Agricultural Income

In this post, we will discuss on the topic of Agricultural Income in India.

We will cover the following topics for you:

What is Agricultural Income?

Agricultural income is defined under Section 2(1A) of the IT Act, 1961. It can be of 3 types:

  1. Rent received from the agricultural land situated in India.
  2. Income from the sale of agriculture products.
  3. Income from the farm building required for agriculture purposes.

Note:

  • Any income from saplings /seedlings grown in a nursery is under agricultural income.
  • Income from agricultural activities done on the land (urban/rural) is agricultural income and exempted from tax.

Examples of Agricultural Income

The following are some examples:

  • Income derived from the sale of replanted trees.
  • Income from the sale of seeds.
  • Rent received for agricultural land.
  • Income from growing flowers and creepers.
  • Profits from a partner whose firm engaged in agricultural production/activities.
  • Interest on capital that a partner from a firm in agricultural operations, receives.

Examples of Non-Agricultural Income

Some examples of non-agricultural income:

  • Income from poultry farming.
  • Income from bee hiving.
  • Any dividend an organization pays from its agriculture income.
  • Income from the sale of spontaneously grown trees.
  • Income from dairy farming.
  • Income from salt produced after it is flooded with sea water.
  • Purchase of standing crop.
  • Royalty income from mines.
  • Income from butter and cheese making.
  • Receipts from TV serial shooting in farm house.

Tax applicability and Computation

As per Section 10(1) of the ITA, agricultural income is exempted from taxation.
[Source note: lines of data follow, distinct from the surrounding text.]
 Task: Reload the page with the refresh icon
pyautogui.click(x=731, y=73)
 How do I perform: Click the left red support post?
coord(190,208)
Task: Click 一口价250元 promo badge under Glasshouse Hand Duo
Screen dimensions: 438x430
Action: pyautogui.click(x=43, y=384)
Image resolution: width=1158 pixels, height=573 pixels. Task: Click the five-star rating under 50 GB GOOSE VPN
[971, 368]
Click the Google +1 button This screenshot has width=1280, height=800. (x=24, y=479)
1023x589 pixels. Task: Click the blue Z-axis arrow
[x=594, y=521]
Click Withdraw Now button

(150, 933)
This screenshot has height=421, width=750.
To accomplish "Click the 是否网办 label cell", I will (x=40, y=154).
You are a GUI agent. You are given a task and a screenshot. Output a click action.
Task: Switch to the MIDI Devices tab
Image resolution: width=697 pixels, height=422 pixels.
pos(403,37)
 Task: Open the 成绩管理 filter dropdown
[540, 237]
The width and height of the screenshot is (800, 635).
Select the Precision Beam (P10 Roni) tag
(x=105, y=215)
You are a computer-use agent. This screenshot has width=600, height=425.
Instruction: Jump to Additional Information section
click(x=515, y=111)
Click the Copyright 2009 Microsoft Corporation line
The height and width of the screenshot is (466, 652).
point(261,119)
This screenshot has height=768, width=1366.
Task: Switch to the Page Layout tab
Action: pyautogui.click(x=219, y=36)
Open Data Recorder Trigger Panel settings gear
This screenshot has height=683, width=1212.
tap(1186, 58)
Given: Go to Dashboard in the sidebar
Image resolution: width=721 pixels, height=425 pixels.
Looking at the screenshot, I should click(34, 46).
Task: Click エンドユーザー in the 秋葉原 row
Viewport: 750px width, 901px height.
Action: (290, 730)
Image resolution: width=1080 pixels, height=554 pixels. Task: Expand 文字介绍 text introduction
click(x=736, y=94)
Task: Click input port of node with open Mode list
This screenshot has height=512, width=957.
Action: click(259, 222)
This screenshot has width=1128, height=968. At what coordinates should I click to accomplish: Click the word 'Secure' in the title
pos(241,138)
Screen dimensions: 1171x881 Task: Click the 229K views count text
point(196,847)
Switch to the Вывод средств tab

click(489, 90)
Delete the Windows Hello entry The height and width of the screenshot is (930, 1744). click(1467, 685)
The central government cannot levy a tax on this income.

However, this income is considered for rate purposes while calculating the income tax liability if the 2 conditions are met:

  • Net agricultural income is greater than Rs. 5,000 for the previous year.
  • Total income, excluding net agricultural income, is over the basic exemption limit (Rs. 2,50,000 for individuals below 60 years old and Rs. 3 lakhs for individuals above 60 years old.)

So, the tax liability is then computed as:

Step 1: If Agricultural income is taken as X and other income is Y. The tax computed on X+Y is T1.
Step 2: Basic exemption slab for income tax payment is A. Tax computed on A+X is T2.
Step 3: The income tax liability is T1- T2.

Note:

Rebate u/s 87A, Surcharge, Cess is applicable in addition to the tax calculated.

Rebate on Agriculture Income

A complete tax rebate is possible if:

  • The total agricultural income is < Rs. 5,000.
  • The income from agricultural land is your only source of income (no other income)
  • You have both agricultural income and other income. The total income (excluding agricultural income) is less than the basic exemption limit.

Rebate Computation Process

If your agricultural income is > Rs. 5,000 and has other sources of income then, that year’s tax liability is calculated as:

Step 1:Compute tax on the aggregate income (agricultural income + other income) according to the existing tax rate.

Step 2:Compute tax on the sum of the amount of basic exemption limit plus agricultural income as per the prevailing income tax rates.

Step 3: To arrive at the tax liability for the year, compute (Step1) – (Step 2). This your final tax amount.

Important Points

The valid conditions for an income to be considered as agricultural income are the following:

  1. Income is earned from an already existing piece of land.
  2. Income earned from the products cultivated in the land.
  3. Income from land used only for agricultural purposes.
  4. Income from a land that is not under the ownership of assessee’s.